Chez Manuella, le trou était très petit. C’est pourquoi, malgré quelques malaises respiratoires à l’effort pendant son enfance, la maladie est passée inaperçue et elle supportait sans traitement tant qu’elle ne faisait pas de gros effort. D’où le diagnostic très tardif à l’âge de 30 ans. 

 Son premier accouchement (étant un gros effort nécessitant que son cœur malade pompe davantage de sang) a permis de révéler la maladie. 

La question était donc la suivante : avec un traitement médical et une prise en charge rigoureuse cardio et gynéco (consultations rapprochées, bilans réguliers), Manuella peut-elle s’en sortir ? La réponse était OUI.

C’est ainsi que nous avons rassuré le mari de Manuella et l’avons suivie de manière pluridisciplinaire. Manuella a accouché d’un beau garçon de 2,7 kg. 

Bien sûr, cela s’est fait par césarienne pour éviter à son cœur de faire des efforts. Aujourd’hui, elle et son mari sont des parents comblés de 2 enfants bien portants. Elle envisage d’ailleurs le recours à la chirurgie cardiaque pour fermer cette communication interauriculaire. Tout est bien qui finit bien.

Conclusion 

À travers cette petite histoire, il faut retenir l’importance de bien se faire suivre par un médecin afin d’éviter ces complications.
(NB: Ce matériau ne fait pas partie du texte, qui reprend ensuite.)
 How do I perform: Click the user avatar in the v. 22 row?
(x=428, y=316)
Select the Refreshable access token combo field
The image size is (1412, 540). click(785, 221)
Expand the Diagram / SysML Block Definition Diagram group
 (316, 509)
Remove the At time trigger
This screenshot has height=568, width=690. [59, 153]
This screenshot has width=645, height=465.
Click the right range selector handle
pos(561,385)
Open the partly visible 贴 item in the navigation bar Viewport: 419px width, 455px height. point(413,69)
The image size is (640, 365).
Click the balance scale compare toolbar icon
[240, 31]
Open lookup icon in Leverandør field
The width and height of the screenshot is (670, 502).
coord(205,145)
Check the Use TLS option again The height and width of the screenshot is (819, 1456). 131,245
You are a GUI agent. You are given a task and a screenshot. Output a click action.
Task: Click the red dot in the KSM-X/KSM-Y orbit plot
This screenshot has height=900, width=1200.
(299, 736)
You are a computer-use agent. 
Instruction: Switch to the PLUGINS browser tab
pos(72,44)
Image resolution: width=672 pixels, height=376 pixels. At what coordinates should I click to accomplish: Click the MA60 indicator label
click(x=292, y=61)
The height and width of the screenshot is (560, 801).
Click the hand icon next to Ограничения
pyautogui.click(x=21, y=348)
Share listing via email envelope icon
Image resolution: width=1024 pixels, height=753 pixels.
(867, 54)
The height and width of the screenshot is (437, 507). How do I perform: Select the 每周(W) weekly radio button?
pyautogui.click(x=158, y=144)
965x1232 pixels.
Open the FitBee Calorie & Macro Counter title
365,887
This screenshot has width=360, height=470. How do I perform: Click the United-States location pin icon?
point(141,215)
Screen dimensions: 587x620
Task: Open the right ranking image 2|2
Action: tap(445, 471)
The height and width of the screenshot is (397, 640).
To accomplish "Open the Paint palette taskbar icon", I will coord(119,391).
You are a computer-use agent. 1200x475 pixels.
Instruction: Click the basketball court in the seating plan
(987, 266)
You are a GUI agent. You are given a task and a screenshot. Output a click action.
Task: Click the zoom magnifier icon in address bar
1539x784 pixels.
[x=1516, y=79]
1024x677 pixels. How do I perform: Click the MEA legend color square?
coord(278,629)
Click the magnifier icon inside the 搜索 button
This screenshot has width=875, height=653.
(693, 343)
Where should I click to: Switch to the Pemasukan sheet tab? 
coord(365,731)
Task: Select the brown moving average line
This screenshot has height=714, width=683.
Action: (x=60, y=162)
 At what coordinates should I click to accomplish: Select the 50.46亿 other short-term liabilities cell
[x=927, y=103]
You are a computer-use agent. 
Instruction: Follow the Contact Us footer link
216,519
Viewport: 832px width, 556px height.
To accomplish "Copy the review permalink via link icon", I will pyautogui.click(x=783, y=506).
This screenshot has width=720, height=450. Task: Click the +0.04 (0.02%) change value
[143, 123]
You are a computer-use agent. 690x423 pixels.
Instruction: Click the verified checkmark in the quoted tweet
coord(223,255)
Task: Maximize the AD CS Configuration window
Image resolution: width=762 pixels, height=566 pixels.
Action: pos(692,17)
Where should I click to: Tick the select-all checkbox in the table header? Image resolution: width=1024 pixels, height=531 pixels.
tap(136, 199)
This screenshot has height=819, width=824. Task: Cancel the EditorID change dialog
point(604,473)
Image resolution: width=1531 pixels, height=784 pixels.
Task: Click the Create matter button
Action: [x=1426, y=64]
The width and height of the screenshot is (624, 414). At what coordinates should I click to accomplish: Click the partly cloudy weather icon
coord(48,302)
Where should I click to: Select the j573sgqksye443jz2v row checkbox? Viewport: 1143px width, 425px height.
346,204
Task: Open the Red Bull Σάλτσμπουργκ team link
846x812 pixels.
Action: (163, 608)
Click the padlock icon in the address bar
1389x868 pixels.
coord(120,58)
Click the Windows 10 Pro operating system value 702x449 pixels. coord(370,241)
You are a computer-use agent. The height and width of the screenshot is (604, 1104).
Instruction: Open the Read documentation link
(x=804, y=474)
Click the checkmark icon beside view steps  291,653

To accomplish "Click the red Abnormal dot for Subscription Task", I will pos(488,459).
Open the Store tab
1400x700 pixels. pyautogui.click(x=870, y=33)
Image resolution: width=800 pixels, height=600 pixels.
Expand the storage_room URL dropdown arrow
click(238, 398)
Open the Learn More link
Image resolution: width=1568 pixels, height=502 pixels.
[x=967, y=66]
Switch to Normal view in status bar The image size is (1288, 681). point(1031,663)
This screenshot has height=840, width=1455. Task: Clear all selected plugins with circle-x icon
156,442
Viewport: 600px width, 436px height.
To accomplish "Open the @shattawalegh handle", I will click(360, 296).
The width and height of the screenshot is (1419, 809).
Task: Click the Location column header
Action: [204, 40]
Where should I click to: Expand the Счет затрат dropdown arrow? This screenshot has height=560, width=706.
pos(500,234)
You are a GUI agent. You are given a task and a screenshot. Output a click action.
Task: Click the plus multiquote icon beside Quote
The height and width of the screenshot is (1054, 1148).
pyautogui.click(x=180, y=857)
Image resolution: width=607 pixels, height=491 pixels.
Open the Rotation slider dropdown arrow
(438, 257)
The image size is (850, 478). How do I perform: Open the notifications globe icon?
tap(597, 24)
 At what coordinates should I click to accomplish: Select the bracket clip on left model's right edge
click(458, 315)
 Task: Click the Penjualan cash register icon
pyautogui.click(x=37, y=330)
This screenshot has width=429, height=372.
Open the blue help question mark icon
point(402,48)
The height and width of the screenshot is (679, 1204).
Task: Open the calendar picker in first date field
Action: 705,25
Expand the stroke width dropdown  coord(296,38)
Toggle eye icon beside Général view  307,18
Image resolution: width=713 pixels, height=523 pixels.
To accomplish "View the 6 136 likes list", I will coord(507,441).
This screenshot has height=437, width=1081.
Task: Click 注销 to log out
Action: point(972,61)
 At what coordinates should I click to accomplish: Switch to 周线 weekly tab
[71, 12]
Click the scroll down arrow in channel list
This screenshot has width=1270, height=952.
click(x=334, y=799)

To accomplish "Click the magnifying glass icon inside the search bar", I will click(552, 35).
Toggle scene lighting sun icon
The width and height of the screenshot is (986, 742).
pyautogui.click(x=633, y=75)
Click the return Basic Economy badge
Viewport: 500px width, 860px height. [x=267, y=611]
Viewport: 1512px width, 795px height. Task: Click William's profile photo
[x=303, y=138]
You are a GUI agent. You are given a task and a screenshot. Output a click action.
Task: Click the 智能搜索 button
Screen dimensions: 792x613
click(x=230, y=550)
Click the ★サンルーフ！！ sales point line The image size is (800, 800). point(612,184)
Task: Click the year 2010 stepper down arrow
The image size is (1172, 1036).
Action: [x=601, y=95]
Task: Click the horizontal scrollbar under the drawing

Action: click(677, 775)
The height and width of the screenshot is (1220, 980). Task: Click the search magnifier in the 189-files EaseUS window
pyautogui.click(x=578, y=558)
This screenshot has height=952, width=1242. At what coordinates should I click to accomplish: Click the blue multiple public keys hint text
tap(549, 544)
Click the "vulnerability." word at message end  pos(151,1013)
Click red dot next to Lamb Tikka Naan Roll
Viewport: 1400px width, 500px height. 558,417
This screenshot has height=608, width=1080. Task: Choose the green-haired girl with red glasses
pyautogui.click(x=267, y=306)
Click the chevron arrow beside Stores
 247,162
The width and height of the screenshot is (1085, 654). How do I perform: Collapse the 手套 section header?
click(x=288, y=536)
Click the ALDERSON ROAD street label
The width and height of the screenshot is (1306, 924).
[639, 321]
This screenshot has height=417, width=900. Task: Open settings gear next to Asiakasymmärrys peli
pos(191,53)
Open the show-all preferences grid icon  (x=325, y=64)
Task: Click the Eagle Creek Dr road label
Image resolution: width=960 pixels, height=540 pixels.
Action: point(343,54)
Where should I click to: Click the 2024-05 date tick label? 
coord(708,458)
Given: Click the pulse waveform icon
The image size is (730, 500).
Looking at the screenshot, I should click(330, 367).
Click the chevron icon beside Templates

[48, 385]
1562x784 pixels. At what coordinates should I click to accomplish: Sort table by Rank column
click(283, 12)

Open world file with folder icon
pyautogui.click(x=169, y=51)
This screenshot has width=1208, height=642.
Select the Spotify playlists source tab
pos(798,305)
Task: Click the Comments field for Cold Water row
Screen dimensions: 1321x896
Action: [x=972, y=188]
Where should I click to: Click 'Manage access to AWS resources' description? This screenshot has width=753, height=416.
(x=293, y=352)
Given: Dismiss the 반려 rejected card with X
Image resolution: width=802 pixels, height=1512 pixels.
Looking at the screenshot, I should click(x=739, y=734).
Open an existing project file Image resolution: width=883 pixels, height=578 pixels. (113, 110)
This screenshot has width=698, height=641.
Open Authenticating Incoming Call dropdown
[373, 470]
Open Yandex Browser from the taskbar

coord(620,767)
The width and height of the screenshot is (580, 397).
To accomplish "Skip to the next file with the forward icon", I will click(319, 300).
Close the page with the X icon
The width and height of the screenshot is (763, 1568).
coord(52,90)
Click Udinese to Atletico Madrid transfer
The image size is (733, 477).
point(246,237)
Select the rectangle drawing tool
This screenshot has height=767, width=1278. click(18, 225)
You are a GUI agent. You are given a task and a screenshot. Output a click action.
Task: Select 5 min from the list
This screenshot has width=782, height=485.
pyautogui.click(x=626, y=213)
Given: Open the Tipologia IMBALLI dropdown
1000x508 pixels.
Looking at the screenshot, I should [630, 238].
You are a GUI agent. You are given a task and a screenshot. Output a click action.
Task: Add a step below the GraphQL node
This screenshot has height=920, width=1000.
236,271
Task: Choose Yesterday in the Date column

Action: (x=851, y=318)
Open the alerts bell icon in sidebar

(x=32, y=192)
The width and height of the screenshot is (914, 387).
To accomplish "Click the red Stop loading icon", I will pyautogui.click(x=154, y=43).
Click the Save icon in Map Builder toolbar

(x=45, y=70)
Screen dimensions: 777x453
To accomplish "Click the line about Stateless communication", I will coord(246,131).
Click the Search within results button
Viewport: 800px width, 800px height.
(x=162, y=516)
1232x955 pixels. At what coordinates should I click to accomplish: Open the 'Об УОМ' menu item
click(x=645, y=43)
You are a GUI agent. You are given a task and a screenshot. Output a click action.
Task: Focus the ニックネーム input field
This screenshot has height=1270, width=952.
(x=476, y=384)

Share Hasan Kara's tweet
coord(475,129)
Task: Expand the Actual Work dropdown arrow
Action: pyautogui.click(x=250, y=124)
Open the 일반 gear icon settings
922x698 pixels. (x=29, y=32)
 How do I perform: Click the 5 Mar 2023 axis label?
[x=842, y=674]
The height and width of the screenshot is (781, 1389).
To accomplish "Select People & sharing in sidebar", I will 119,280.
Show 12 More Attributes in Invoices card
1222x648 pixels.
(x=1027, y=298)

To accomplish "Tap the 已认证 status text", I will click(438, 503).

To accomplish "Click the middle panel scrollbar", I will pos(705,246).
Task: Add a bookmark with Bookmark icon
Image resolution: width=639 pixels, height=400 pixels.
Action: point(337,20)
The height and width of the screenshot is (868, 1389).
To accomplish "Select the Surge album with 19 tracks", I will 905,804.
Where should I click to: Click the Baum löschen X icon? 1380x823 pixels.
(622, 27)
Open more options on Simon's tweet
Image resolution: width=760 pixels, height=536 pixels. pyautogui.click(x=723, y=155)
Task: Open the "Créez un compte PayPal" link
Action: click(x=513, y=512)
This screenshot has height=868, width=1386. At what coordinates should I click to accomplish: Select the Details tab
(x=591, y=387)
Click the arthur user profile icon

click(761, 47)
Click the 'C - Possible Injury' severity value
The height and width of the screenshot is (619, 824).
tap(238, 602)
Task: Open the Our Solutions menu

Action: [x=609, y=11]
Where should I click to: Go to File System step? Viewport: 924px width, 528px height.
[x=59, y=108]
Certes, il y a des malformations et même d’autres maladies qu’on ne peut pas détecter aussitôt. Cela dit, vous devez toujours prendre soin de vous en allant régulièrement faire un bilan de santé. 

La grossesse est le moment de donner la vie, mais le risque de perdre la sienne est malheureusement présent. Alors, en tant que future maman responsable, il faut scrupuleusement respecter les visites prénatales chez son gynécologue.